→ Task description: Rewrite the material from the line with "Click the 'The methods are…' heading text" to the line with "coord(620,408)", replacing "computer-use agent" with "desktop agent" and leaving everything else unchanged.

→ Recorded data:
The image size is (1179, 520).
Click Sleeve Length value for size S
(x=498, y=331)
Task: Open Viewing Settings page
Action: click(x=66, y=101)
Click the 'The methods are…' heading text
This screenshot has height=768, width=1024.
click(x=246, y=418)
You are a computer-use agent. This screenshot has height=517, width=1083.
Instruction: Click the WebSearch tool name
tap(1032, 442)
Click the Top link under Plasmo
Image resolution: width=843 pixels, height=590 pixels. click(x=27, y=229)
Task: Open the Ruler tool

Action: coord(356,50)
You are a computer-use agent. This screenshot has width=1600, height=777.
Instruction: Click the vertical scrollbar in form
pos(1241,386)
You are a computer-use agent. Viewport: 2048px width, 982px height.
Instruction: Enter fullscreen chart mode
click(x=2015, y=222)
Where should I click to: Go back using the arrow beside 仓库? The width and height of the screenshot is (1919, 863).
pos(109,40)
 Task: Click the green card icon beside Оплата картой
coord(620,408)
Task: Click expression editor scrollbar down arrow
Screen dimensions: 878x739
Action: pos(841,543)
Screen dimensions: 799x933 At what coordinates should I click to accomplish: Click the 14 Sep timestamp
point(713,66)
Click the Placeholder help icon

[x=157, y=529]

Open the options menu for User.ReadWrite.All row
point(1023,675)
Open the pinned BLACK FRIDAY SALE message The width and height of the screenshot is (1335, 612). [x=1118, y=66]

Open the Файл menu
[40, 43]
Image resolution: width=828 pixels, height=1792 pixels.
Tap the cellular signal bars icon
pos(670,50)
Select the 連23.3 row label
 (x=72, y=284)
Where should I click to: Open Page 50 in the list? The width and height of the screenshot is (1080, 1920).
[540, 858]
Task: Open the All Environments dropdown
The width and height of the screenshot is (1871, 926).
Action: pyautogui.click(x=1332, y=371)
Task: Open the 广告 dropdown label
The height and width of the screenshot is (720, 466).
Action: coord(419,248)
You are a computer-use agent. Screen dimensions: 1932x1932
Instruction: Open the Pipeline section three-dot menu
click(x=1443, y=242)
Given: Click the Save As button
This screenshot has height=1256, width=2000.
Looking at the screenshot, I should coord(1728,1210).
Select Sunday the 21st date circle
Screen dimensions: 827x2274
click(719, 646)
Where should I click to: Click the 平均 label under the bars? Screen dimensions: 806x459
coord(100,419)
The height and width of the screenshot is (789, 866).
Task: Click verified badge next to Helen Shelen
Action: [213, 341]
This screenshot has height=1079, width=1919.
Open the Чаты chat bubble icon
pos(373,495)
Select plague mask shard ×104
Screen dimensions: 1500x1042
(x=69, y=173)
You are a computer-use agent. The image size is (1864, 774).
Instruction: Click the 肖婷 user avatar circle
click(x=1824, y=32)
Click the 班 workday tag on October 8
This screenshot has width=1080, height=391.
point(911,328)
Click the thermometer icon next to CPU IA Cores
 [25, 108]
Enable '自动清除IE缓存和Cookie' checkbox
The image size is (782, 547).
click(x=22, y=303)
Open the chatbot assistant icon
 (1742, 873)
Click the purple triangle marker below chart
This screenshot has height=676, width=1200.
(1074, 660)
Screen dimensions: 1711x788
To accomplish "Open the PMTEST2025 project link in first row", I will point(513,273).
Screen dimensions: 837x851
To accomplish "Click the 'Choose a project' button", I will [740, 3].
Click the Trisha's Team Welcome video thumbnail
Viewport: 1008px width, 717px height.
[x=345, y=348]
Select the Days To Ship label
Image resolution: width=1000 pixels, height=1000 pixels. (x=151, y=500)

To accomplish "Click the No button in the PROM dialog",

→ Exercise response:
Click the 'The methods are…' heading text
This screenshot has height=768, width=1024.
click(x=246, y=418)
You are a desktop agent. This screenshot has height=517, width=1083.
Instruction: Click the WebSearch tool name
tap(1032, 442)
Click the Top link under Plasmo
Image resolution: width=843 pixels, height=590 pixels. click(x=27, y=229)
Task: Open the Ruler tool

Action: coord(356,50)
You are a desktop agent. This screenshot has width=1600, height=777.
Instruction: Click the vertical scrollbar in form
pos(1241,386)
You are a desktop agent. Viewport: 2048px width, 982px height.
Instruction: Enter fullscreen chart mode
click(x=2015, y=222)
Where should I click to: Go back using the arrow beside 仓库? The width and height of the screenshot is (1919, 863).
pos(109,40)
 Task: Click the green card icon beside Оплата картой
coord(620,408)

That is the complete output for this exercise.